#### [THE EXERCISE]
Rewrite the data below with every "sidebar" replaced by "side panel", leaving everything else unchanged.

Text and element pointing data
★ ★ ★ ★
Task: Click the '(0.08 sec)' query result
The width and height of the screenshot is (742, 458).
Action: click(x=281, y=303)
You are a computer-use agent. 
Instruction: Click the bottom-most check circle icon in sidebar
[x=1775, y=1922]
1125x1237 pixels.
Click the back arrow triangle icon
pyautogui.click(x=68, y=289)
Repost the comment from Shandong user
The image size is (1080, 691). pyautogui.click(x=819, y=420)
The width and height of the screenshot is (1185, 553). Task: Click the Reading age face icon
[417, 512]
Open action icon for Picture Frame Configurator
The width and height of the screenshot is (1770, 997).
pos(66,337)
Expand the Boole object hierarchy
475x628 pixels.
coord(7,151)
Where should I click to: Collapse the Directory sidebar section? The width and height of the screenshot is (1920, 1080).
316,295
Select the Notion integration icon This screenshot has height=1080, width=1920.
★ ★ ★ ★
#### [OUTPUT BELOW]
Task: Click the '(0.08 sec)' query result
The width and height of the screenshot is (742, 458).
Action: click(x=281, y=303)
You are a computer-use agent. 
Instruction: Click the bottom-most check circle icon in side panel
[x=1775, y=1922]
1125x1237 pixels.
Click the back arrow triangle icon
pyautogui.click(x=68, y=289)
Repost the comment from Shandong user
The image size is (1080, 691). pyautogui.click(x=819, y=420)
The width and height of the screenshot is (1185, 553). Task: Click the Reading age face icon
[417, 512]
Open action icon for Picture Frame Configurator
The width and height of the screenshot is (1770, 997).
pos(66,337)
Expand the Boole object hierarchy
475x628 pixels.
coord(7,151)
Where should I click to: Collapse the Directory side panel section? The width and height of the screenshot is (1920, 1080).
316,295
Select the Notion integration icon This screenshot has height=1080, width=1920.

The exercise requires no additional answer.